Résultat : en 10 jours, le pays enregistre une moyenne quotidienne d’environ 3 000 décès dus au Covid-19, dépassant régulièrement les 4 000 victimes. Selon MSF, rien que dans « la semaine du 5 avril, 11 % des nouvelles infections au Covid-19 dans le monde étaient enregistrées au Brésil, ainsi que plus d’un quart des décès ».

En un peu plus d’un an, l’épidémie a fait plus de 360 000 morts dans le pays sud-américain, faisant de lui le deuxième plus endeuillé au monde après les États-Unis.

Pis, dans l’État de São Paulo, le plus riche et pourvu du système hospitalier le plus moderne du pays, les centres de santé sont désormais au bord de l’effondrement : à partir du vendredi 16 avril, les établissements pourraient manquer de médicaments nécessaires aux intubations et ne pourront plus soigner les patients atteints d’une forme grave du Covid-19, selon une lettre transmise au gouvernement fédéral rapportée par le quotidien Folha de São Paulo.

Selon les autorités locales, 68 % des centres de santé du réseau de la métropole utilisent déjà des médicaments « alternatifs » moins modernes pour combler le manque, et 61 % d’entre eux avaient épuisé leurs stocks de sédatifs.

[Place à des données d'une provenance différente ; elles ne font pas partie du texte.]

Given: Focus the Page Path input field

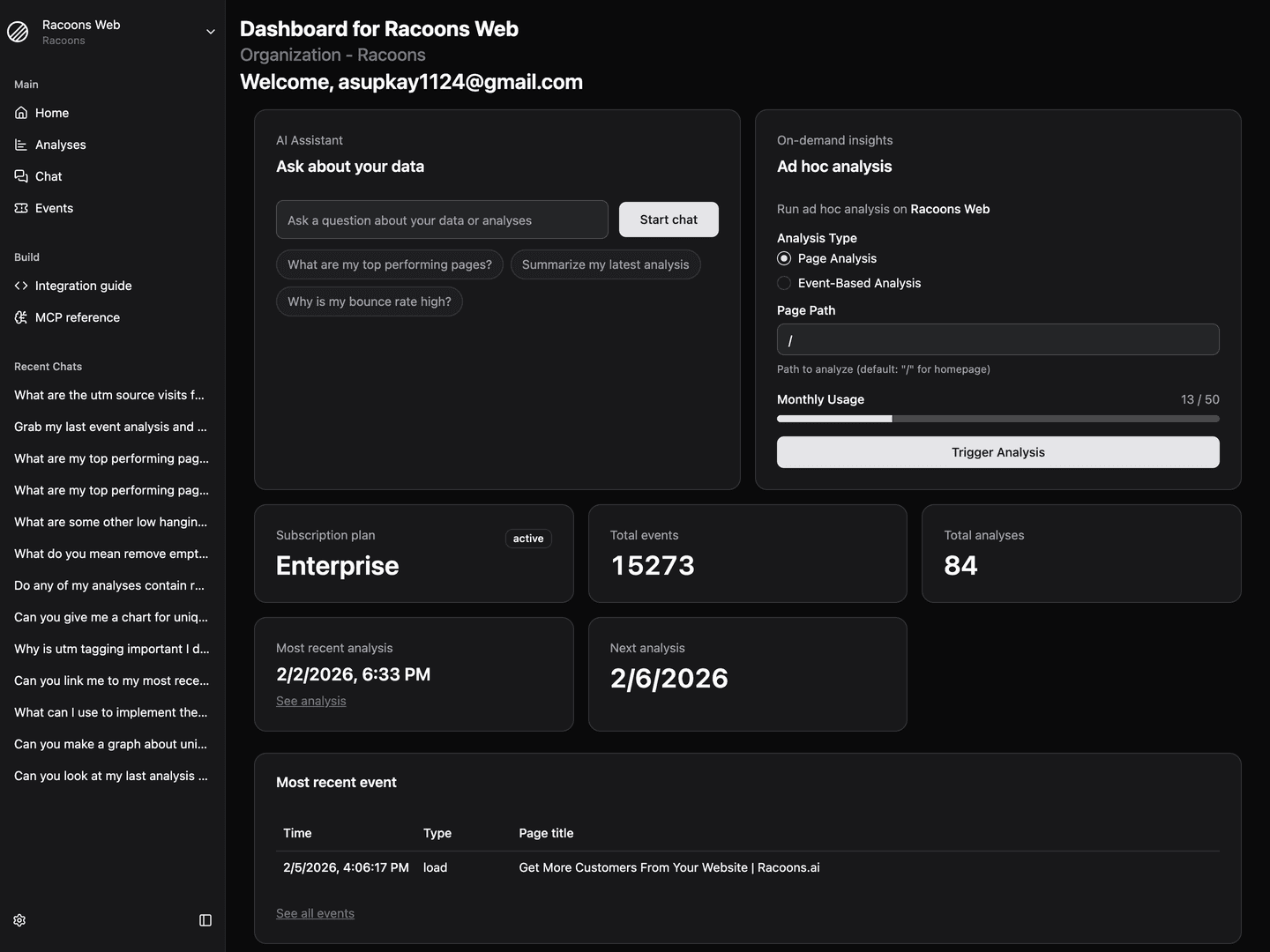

Dans le reste du pays, la situation est tout aussi dramatique. « Pratiquement partout (…) le système de santé s’est effondré », a déploré Paulo Menezes, épidémiologiste à l’Université de São Paulo (USP) dans un entretien au Monde. Dans la plupart des 22 États brésiliens, le taux d’occupation des services de soins intensifs dépasse les 90 %.

Manque de vaccins
Face à une telle situation, les autorités locales misent tout sur la vaccination. Selon le consortium de presse qui compile les données quotidiennes de l’épidémie,15 % des Brésiliens ont reçu une première dose d’un vaccin contre le Covid-19, et 5 % la deuxième.

Le pays utilise majoritairement le vaccin CoronaVac, produit par l’Institut de recherche médical Butantan de São Paulo en partenariat avec le laboratoire pharmaceutique chinois Sinovac, ainsi qu’AstraZeneca. En raison de la contrainte liée à la chaîne du froid nécessaire à son stockage, le vaccin de Pfizer y est absent, alors qu’il « s’est montré le plus efficace contre tous les variants », déplore Fernanda Grassi.

Depuis quelques semaines, le pays doit faire face à une grande pénurie de doses. La vaccination a été arrêtée, mercredi 14 avril, dans trois métropoles du pays, selon le site d’informations G1, dont Salvador, où Fernanda Grassi habite. « Donc maintenant, nous avons un non seulement un virus complètement hors de contrôle, mais surtout un système de santé qui s’effondre… et bientôt pas de vaccins », martèle-t-elle.

Face à la situation brésilienne, la France a annoncé mardi 13 avril la suspension des vols avec le pays sud-américain. Officiellement jusqu’au 19 avril, la mesure pourrait s’étendre au-delà, car Paris va présenter lundi de nouvelles restrictions pour les voyageurs des pays où, à l’instar du Brésil, « un variant particulièrement à risque est dominant », a annoncé le porte-parole du gouvernement français Gabriel Attal.